» To be done
Reproduce the following lines verbatim, beginning with the line that contains "Online İşlemler (35, 2254)" and ending after the line that contains "Garanti Koşulları (150, 2266)", with both of those lines included.

» Entries provided
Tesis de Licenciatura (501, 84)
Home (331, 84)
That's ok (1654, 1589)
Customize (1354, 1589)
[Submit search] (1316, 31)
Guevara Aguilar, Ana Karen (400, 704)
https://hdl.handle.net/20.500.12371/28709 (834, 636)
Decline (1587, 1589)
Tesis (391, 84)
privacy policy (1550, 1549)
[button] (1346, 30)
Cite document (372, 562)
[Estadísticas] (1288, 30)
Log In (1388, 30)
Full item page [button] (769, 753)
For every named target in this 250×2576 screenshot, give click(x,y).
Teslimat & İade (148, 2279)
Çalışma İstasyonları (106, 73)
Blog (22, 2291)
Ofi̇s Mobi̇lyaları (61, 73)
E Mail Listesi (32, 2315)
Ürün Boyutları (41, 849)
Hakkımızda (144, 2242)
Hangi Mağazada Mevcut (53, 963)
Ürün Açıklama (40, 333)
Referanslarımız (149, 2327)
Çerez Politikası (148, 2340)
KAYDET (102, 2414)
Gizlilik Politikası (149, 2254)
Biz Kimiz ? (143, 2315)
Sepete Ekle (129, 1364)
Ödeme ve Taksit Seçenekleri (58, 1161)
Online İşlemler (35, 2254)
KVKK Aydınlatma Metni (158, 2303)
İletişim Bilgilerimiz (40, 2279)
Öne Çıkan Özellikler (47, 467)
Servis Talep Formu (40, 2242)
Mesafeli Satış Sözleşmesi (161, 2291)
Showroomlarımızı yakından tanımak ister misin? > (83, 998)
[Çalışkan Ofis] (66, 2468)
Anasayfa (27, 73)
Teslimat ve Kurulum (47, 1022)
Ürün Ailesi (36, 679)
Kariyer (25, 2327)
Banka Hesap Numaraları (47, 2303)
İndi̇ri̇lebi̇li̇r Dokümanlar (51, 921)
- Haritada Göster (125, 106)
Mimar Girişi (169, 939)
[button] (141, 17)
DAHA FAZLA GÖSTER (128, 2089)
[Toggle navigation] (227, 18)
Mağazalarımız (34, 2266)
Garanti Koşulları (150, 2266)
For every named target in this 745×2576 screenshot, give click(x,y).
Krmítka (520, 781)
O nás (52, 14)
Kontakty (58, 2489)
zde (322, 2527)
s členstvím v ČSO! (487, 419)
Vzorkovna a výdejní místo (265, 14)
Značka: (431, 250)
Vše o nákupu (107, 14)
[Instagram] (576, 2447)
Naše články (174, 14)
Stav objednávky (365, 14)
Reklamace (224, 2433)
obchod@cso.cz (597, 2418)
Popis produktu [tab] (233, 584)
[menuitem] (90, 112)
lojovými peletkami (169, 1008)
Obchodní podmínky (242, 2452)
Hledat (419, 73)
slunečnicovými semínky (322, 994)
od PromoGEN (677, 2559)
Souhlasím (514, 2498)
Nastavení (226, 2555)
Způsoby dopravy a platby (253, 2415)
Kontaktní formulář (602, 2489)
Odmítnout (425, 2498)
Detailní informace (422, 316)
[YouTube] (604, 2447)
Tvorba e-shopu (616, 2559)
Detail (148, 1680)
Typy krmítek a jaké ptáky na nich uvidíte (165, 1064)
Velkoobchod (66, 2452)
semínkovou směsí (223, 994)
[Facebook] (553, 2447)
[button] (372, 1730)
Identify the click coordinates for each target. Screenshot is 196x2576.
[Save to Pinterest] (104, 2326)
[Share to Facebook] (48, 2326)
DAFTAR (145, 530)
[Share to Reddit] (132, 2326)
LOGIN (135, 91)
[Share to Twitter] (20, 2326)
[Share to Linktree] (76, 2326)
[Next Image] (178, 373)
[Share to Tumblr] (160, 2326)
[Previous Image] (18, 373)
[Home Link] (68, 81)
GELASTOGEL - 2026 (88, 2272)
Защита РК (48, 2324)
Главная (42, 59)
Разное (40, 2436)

» Answer to this task
Online İşlemler (35, 2254)
KVKK Aydınlatma Metni (158, 2303)
İletişim Bilgilerimiz (40, 2279)
Öne Çıkan Özellikler (47, 467)
Servis Talep Formu (40, 2242)
Mesafeli Satış Sözleşmesi (161, 2291)
Showroomlarımızı yakından tanımak ister misin? > (83, 998)
[Çalışkan Ofis] (66, 2468)
Anasayfa (27, 73)
Teslimat ve Kurulum (47, 1022)
Ürün Ailesi (36, 679)
Kariyer (25, 2327)
Banka Hesap Numaraları (47, 2303)
İndi̇ri̇lebi̇li̇r Dokümanlar (51, 921)
- Haritada Göster (125, 106)
Mimar Girişi (169, 939)
[button] (141, 17)
DAHA FAZLA GÖSTER (128, 2089)
[Toggle navigation] (227, 18)
Mağazalarımız (34, 2266)
Garanti Koşulları (150, 2266)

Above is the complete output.